== Segment start ==
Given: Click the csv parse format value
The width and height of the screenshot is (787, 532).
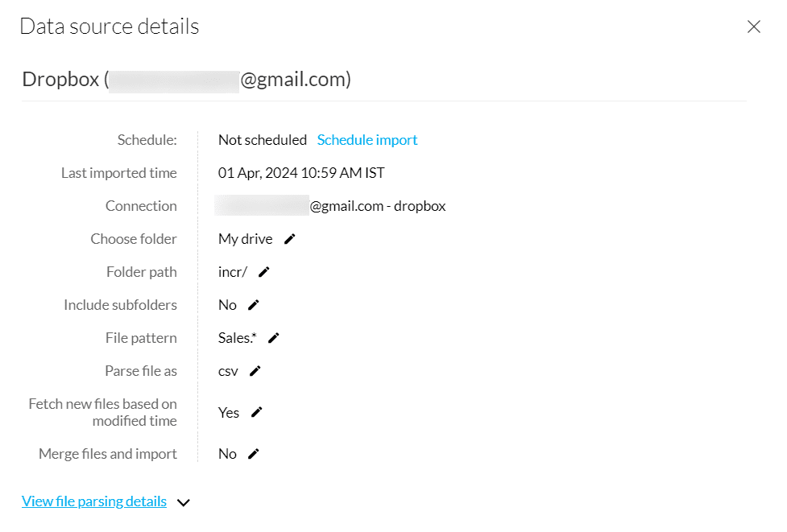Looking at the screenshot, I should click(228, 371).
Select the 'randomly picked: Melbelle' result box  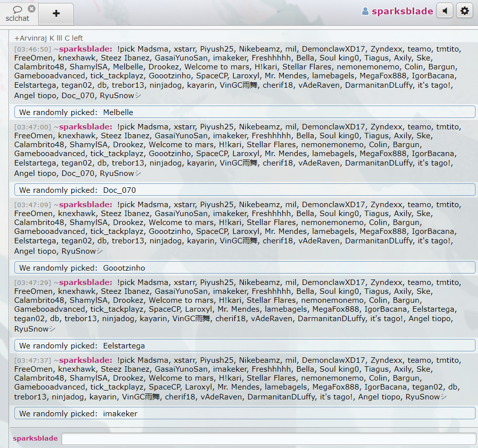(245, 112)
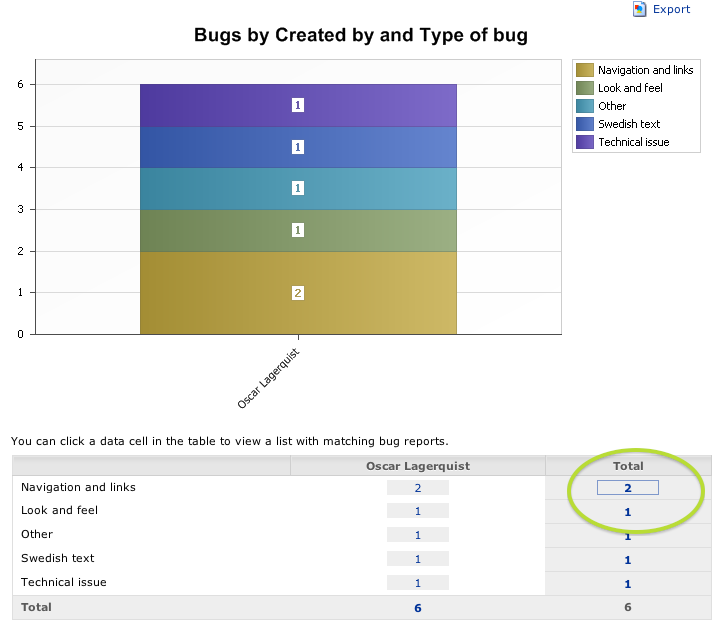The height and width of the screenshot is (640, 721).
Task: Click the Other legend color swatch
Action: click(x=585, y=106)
== Segment end ==
== Segment start ==
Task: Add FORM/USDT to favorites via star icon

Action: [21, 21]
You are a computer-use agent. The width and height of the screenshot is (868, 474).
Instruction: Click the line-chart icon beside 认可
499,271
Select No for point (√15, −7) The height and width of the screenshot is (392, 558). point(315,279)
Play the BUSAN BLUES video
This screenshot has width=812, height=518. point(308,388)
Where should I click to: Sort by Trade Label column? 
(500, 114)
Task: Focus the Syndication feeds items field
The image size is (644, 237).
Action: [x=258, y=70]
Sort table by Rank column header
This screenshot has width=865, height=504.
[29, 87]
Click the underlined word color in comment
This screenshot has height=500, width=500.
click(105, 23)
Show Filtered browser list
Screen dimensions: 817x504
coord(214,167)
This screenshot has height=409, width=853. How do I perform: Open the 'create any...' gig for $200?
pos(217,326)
== Segment end ==
What this task involves:
Take from the material above the lines running from the one with "Play the BUSAN BLUES video" through the one with "Click the underlined word color in comment", and repeat them exactly, with nothing else.

Response for this exercise:
Play the BUSAN BLUES video
This screenshot has width=812, height=518. point(308,388)
Where should I click to: Sort by Trade Label column? 
(500, 114)
Task: Focus the Syndication feeds items field
The image size is (644, 237).
Action: [x=258, y=70]
Sort table by Rank column header
This screenshot has width=865, height=504.
[29, 87]
Click the underlined word color in comment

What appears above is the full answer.